* **REQUIRED WORK**:
[1] In the text on monkeys and Congress, reproduce the passage from "Now, you proceed" up to and including "business as usual.".
[2] Answer these questions from the text on monkeys and Congress:
(a) How many monkeys are left at the end who will beat one of their own for trying to go up the ladder?
(b) Which body does the writer compare the monkeys to?
(c) How many signs of senility does the writer say there are?

** START OF DOCUMENT TEXT **

Now you change this closed system by taking out one of the “trained” monkeys, and replacing him/her (I’m not going to check out the private parts but feel free to do so yourself if you please) with a new monkey.  This monkey knows nothing about the cold water, sees the banana, and heads for the ladder wondering why the others haven’t already taken the food.  The four “trained” monkeys proceed to beat the living crap out of this monkey every time he/she tries to go up the ladder.  He/she eventually learns not to do that, even though he/she doesn’t know why.  Maybe the FDA has ruled bananas to be bad for our health and he/she didn’t get the memo.

Now, you proceed to remove “trained” monkeys one at a time as above.  The scenario repeats itself.  Eventually, you end up with five monkeys who are willing to beat the living crap out of one of their own kind if he/she tries to go up that ladder.  But NONE of these monkeys have any idea why.  None of them were ever doused with water–only victims of being newcomers themselves and learning the system.

Hence it is with Congress.  We voters think we are going to change things by sending a new monkey to Washington.  He/she gets the living crap beat out of them for trying to change things, and the monkeys go about business as usual.

Maybe they should just hose us voters down each time we try to vote, and we could end the pretense that we can make a difference.  Perhaps I am getting too cynical in my old(er) age.  Maybe it’s just senility.  There are three signs of senility:  forgetfulness . . . and I forget the other two.

** END OF DOCUMENT TEXT **
** START OF PROVIDED RECORDS **

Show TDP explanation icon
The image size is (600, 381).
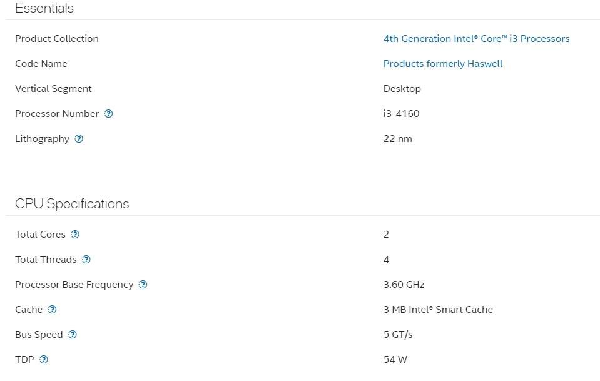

** END OF PROVIDED RECORDS **
** START OF PROVIDED RECORDS **

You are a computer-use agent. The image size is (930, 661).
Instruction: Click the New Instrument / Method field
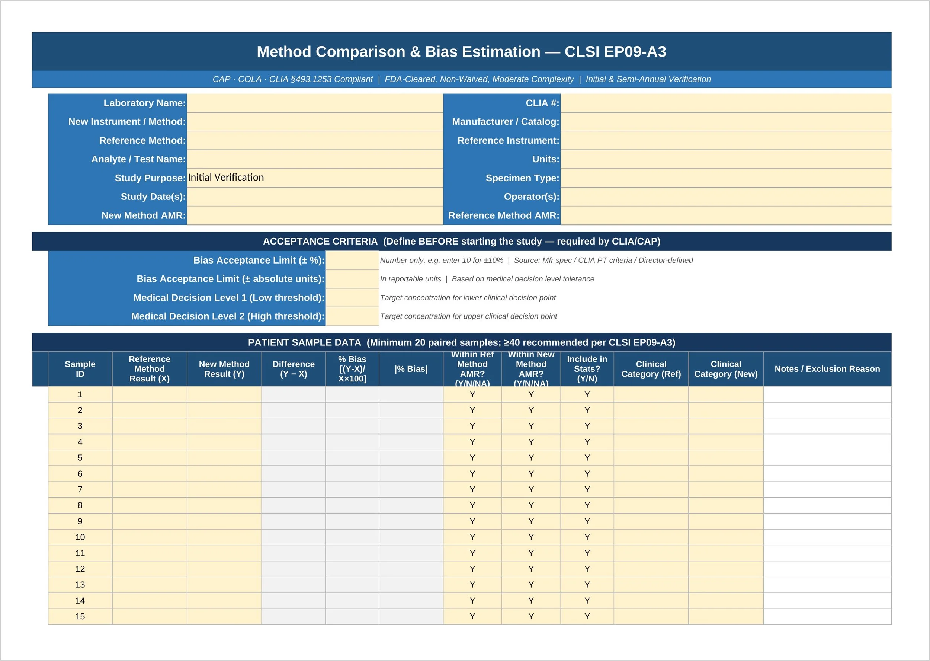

** END OF PROVIDED RECORDS **

* **SOLUTIONS IN ORDER**:
[1]
Now, you proceed to remove “trained” monkeys one at a time as above.  The scenario repeats itself.  Eventually, you end up with five monkeys who are willing to beat the living crap out of one of their own kind if he/she tries to go up that ladder.  But NONE of these monkeys have any idea why.  None of them were ever doused with water–only victims of being newcomers themselves and learning the system.

Hence it is with Congress.  We voters think we are going to change things by sending a new monkey to Washington.  He/she gets the living crap beat out of them for trying to change things, and the monkeys go about business as usual.

[2]
(a) Five.
(b) Congress.
(c) Three.